WASHINGTON – Members of an independent commission on Iraq policy could not reach a consensus Tuesday on how many or how long U.S. troops should remain in Iraq, forcing the group to return for a third day of debate, according to an official close to the panel's negotiations.
Panel members mostly made no comment as they left the Woodrow Wilson Center on Tuesday afternoon. But Leon Panetta, former White House chief of staff to President Clinton , hinted at some struggles, telling reporters, "Trying, trying to find a ... trying to find consensus. ... It goes up and down."
The Iraq Study Group , a bipartisan panel created to recommend changes in U.S. war policy, is having difficulties reaching agreement on what the appropriate level of U.S. troops should be in Iraq, whether there should be a phased withdrawal, and if so, under what time frame, said the official, who spoke on condition of anonymity because the panel's deliberations are private.

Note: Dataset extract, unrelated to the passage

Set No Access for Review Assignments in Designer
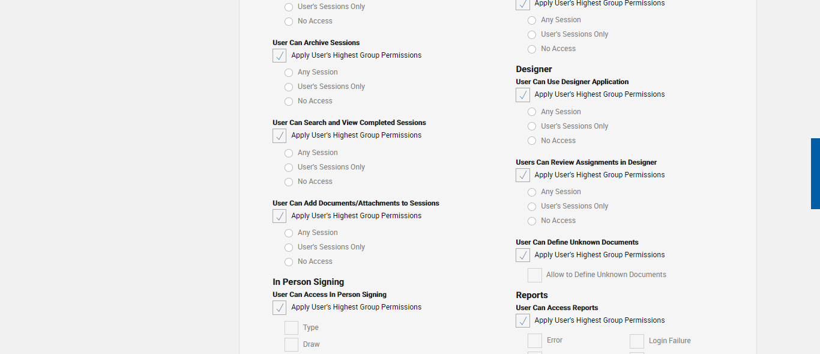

A second official has said that the commission was unlikely to propose a timetable for withdrawing U.S. troops from Iraq but that some members seemed to favor setting a date for only an initial withdrawal, an idea that has been pushed by many congressional Democrats.
The first official said Tuesday that the group was still struggling over whether to set a hard deadline for withdrawing U.S. forces or if there should be any short-term increase in troops as the U.S. works to train and build up Iraq's security forces. There are currently about 139,000 U.S. troops in Iraq.
The questions are key to the U.S. future policy in Iraq following the November election in which Democrats swept control of the House and Senate largely due to voters discontent with the progress of the war.
Leaving the daylong meeting Tuesday afternoon, members of the panel, which is headed by former Republican Secretary of State James A. Baker III and former Democratic Rep. Lee Hamilton, played down any divisions among the diverse group.
"It's a good group to work with, let's just put it that way," said Panetta, as he emerged with Vernon Jordan, who was a Clinton adviser, and former Republican Sen. Alan Simpson of Wyoming.
The group was initially expected to wrap up their deliberations Tuesday. People close to the commission said they expect the panel to issue a bipartisan, consensus report some time next month.
Officials have said a consensus report is the group's goal, rather than having the panel issue one that suggests two divergent opinions with no clear recommended path.
Panel members are also expected to urge the Bush administration to reach out to Iran and Syria, as part of an effort to get regional governments involved in stabilizing Iraq.
Bush, attending a NATO summit in Riga, Latvia, renewed his pledge Tuesday not to pull U.S. troops out "until the mission is complete." He also repeated a warning to both Iran and Syria not to meddle in Iraq.